» Action item
Every record here needs to be written out again exactly.

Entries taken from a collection
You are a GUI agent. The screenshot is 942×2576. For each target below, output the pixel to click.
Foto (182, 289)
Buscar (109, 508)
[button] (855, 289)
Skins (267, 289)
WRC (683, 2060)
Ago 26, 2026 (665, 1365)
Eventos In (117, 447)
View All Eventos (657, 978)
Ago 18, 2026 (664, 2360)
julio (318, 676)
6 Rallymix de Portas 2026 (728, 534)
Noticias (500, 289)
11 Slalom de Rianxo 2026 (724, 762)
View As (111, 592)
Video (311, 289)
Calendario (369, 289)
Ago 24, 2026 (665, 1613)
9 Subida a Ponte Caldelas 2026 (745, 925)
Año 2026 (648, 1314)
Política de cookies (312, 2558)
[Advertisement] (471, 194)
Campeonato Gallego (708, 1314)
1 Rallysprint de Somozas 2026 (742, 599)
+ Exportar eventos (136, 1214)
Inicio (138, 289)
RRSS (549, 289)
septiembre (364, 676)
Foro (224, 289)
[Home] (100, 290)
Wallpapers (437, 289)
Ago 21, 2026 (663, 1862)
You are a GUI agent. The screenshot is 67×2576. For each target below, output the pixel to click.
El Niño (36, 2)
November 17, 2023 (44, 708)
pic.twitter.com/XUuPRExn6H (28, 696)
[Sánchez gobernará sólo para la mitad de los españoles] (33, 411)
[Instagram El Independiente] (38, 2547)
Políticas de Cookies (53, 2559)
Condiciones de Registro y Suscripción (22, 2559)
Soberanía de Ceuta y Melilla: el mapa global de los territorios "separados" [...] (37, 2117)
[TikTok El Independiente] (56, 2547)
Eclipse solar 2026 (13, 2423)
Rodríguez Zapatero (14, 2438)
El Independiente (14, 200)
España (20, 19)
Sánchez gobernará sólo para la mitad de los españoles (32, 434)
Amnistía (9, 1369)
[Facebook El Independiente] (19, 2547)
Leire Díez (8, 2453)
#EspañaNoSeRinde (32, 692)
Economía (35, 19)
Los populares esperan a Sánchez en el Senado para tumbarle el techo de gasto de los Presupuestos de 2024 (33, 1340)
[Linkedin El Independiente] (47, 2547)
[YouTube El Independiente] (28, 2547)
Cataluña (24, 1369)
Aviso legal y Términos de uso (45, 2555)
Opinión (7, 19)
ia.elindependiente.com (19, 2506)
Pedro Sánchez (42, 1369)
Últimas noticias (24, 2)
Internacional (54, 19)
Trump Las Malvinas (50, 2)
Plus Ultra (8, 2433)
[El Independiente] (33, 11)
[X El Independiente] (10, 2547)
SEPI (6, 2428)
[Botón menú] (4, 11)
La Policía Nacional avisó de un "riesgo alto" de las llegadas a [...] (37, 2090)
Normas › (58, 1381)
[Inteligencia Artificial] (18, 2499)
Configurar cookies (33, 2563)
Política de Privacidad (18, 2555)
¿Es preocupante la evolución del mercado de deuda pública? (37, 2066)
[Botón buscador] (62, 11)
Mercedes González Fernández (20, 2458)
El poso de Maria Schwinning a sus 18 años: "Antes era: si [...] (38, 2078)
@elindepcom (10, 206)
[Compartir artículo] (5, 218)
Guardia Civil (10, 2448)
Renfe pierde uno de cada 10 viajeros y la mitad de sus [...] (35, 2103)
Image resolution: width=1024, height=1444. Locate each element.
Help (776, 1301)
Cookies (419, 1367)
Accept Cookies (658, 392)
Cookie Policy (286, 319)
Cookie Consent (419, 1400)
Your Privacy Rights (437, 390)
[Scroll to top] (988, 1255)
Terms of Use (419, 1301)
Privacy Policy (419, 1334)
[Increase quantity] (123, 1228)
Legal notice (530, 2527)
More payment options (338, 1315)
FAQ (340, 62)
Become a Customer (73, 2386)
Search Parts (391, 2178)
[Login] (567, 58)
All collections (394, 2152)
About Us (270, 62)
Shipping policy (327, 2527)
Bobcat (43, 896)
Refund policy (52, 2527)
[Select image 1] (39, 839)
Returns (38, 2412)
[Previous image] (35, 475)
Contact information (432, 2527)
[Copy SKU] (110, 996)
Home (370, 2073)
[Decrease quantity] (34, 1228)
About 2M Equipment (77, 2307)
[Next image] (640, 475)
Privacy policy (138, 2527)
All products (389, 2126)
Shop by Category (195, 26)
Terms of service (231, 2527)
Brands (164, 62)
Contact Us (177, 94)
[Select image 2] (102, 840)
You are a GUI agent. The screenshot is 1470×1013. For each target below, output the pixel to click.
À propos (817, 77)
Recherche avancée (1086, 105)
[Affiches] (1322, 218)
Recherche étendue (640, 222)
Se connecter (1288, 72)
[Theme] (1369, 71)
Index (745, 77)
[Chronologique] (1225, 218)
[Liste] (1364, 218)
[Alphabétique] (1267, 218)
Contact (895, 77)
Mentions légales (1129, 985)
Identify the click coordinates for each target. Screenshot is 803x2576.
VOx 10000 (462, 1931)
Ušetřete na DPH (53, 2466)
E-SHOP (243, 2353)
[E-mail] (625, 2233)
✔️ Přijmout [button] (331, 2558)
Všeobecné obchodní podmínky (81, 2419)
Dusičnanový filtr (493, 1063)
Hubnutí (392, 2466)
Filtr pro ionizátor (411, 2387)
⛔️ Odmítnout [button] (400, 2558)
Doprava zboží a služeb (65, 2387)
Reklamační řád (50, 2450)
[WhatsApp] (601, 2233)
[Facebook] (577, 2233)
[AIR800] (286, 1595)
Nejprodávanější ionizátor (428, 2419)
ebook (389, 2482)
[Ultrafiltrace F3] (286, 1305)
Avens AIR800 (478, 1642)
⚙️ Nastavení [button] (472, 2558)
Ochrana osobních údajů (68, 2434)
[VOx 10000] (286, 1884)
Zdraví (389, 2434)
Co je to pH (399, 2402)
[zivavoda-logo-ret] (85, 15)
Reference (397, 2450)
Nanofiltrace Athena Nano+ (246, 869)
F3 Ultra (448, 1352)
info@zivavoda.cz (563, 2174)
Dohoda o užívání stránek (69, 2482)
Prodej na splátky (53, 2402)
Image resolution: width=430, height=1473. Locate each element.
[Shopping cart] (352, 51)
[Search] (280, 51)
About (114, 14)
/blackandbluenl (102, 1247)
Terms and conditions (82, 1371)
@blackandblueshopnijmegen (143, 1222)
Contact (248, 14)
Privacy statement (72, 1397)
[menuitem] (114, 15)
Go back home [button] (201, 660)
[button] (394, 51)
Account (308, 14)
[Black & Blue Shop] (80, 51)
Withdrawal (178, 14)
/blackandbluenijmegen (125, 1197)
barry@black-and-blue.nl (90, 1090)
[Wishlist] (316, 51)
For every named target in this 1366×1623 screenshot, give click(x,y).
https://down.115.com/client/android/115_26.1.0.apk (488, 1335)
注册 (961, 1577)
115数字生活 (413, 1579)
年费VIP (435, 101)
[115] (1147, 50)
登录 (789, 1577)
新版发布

» Task response
You are a GUI agent. The screenshot is 942×2576. For each target below, output the pixel to click.
Foto (182, 289)
Buscar (109, 508)
[button] (855, 289)
Skins (267, 289)
WRC (683, 2060)
Ago 26, 2026 (665, 1365)
Eventos In (117, 447)
View All Eventos (657, 978)
Ago 18, 2026 (664, 2360)
julio (318, 676)
6 Rallymix de Portas 2026 (728, 534)
Noticias (500, 289)
11 Slalom de Rianxo 2026 (724, 762)
View As (111, 592)
Video (311, 289)
Calendario (369, 289)
Ago 24, 2026 (665, 1613)
9 Subida a Ponte Caldelas 2026 (745, 925)
Año 2026 (648, 1314)
Política de cookies (312, 2558)
[Advertisement] (471, 194)
Campeonato Gallego (708, 1314)
1 Rallysprint de Somozas 2026 (742, 599)
+ Exportar eventos (136, 1214)
Inicio (138, 289)
RRSS (549, 289)
septiembre (364, 676)
Foro (224, 289)
[Home] (100, 290)
Wallpapers (437, 289)
Ago 21, 2026 (663, 1862)
You are a GUI agent. The screenshot is 67×2576. For each target below, output the pixel to click.
El Niño (36, 2)
November 17, 2023 (44, 708)
pic.twitter.com/XUuPRExn6H (28, 696)
[Sánchez gobernará sólo para la mitad de los españoles] (33, 411)
[Instagram El Independiente] (38, 2547)
Políticas de Cookies (53, 2559)
Condiciones de Registro y Suscripción (22, 2559)
Soberanía de Ceuta y Melilla: el mapa global de los territorios "separados" [...] (37, 2117)
[TikTok El Independiente] (56, 2547)
Eclipse solar 2026 (13, 2423)
Rodríguez Zapatero (14, 2438)
El Independiente (14, 200)
España (20, 19)
Sánchez gobernará sólo para la mitad de los españoles (32, 434)
Amnistía (9, 1369)
[Facebook El Independiente] (19, 2547)
Leire Díez (8, 2453)
#EspañaNoSeRinde (32, 692)
Economía (35, 19)
Los populares esperan a Sánchez en el Senado para tumbarle el techo de gasto de los Presupuestos de 2024 (33, 1340)
[Linkedin El Independiente] (47, 2547)
[YouTube El Independiente] (28, 2547)
Cataluña (24, 1369)
Aviso legal y Términos de uso (45, 2555)
Opinión (7, 19)
ia.elindependiente.com (19, 2506)
Pedro Sánchez (42, 1369)
Últimas noticias (24, 2)
Internacional (54, 19)
Trump Las Malvinas (50, 2)
Plus Ultra (8, 2433)
[El Independiente] (33, 11)
[X El Independiente] (10, 2547)
SEPI (6, 2428)
[Botón menú] (4, 11)
La Policía Nacional avisó de un "riesgo alto" de las llegadas a [...] (37, 2090)
Normas › (58, 1381)
[Inteligencia Artificial] (18, 2499)
Configurar cookies (33, 2563)
Política de Privacidad (18, 2555)
¿Es preocupante la evolución del mercado de deuda pública? (37, 2066)
[Botón buscador] (62, 11)
Mercedes González Fernández (20, 2458)
El poso de Maria Schwinning a sus 18 años: "Antes era: si [...] (38, 2078)
@elindepcom (10, 206)
[Compartir artículo] (5, 218)
Guardia Civil (10, 2448)
Renfe pierde uno de cada 10 viajeros y la mitad de sus [...] (35, 2103)
Image resolution: width=1024, height=1444. Locate each element.
Help (776, 1301)
Cookies (419, 1367)
Accept Cookies (658, 392)
Cookie Policy (286, 319)
Cookie Consent (419, 1400)
Your Privacy Rights (437, 390)
[Scroll to top] (988, 1255)
Terms of Use (419, 1301)
Privacy Policy (419, 1334)
[Increase quantity] (123, 1228)
Legal notice (530, 2527)
More payment options (338, 1315)
FAQ (340, 62)
Become a Customer (73, 2386)
Search Parts (391, 2178)
[Login] (567, 58)
All collections (394, 2152)
About Us (270, 62)
Shipping policy (327, 2527)
Bobcat (43, 896)
Refund policy (52, 2527)
[Select image 1] (39, 839)
Returns (38, 2412)
[Previous image] (35, 475)
Contact information (432, 2527)
[Copy SKU] (110, 996)
Home (370, 2073)
[Decrease quantity] (34, 1228)
About 2M Equipment (77, 2307)
[Next image] (640, 475)
Privacy policy (138, 2527)
All products (389, 2126)
Shop by Category (195, 26)
Terms of service (231, 2527)
Brands (164, 62)
Contact Us (177, 94)
[Select image 2] (102, 840)
You are a GUI agent. The screenshot is 1470×1013. For each target below, output the pixel to click.
À propos (817, 77)
Recherche avancée (1086, 105)
[Affiches] (1322, 218)
Recherche étendue (640, 222)
Se connecter (1288, 72)
[Theme] (1369, 71)
Index (745, 77)
[Chronologique] (1225, 218)
[Liste] (1364, 218)
[Alphabétique] (1267, 218)
Contact (895, 77)
Mentions légales (1129, 985)
Identify the click coordinates for each target. Screenshot is 803x2576.
VOx 10000 (462, 1931)
Ušetřete na DPH (53, 2466)
E-SHOP (243, 2353)
[E-mail] (625, 2233)
✔️ Přijmout [button] (331, 2558)
Všeobecné obchodní podmínky (81, 2419)
Dusičnanový filtr (493, 1063)
Hubnutí (392, 2466)
Filtr pro ionizátor (411, 2387)
⛔️ Odmítnout [button] (400, 2558)
Doprava zboží a služeb (65, 2387)
Reklamační řád (50, 2450)
[WhatsApp] (601, 2233)
[Facebook] (577, 2233)
[AIR800] (286, 1595)
Nejprodávanější ionizátor (428, 2419)
ebook (389, 2482)
[Ultrafiltrace F3] (286, 1305)
Avens AIR800 (478, 1642)
⚙️ Nastavení [button] (472, 2558)
Ochrana osobních údajů (68, 2434)
[VOx 10000] (286, 1884)
Zdraví (389, 2434)
Co je to pH (399, 2402)
[zivavoda-logo-ret] (85, 15)
Reference (397, 2450)
Nanofiltrace Athena Nano+ (246, 869)
F3 Ultra (448, 1352)
info@zivavoda.cz (563, 2174)
Dohoda o užívání stránek (69, 2482)
Prodej na splátky (53, 2402)
Image resolution: width=430, height=1473. Locate each element.
[Shopping cart] (352, 51)
[Search] (280, 51)
About (114, 14)
/blackandbluenl (102, 1247)
Terms and conditions (82, 1371)
@blackandblueshopnijmegen (143, 1222)
Contact (248, 14)
Privacy statement (72, 1397)
[menuitem] (114, 15)
Go back home [button] (201, 660)
[button] (394, 51)
Account (308, 14)
[Black & Blue Shop] (80, 51)
Withdrawal (178, 14)
/blackandbluenijmegen (125, 1197)
barry@black-and-blue.nl (90, 1090)
[Wishlist] (316, 51)
For every named target in this 1366×1623 screenshot, give click(x,y).
https://down.115.com/client/android/115_26.1.0.apk (488, 1335)
注册 (961, 1577)
115数字生活 (413, 1579)
年费VIP (435, 101)
[115] (1147, 50)
登录 (789, 1577)
新版发布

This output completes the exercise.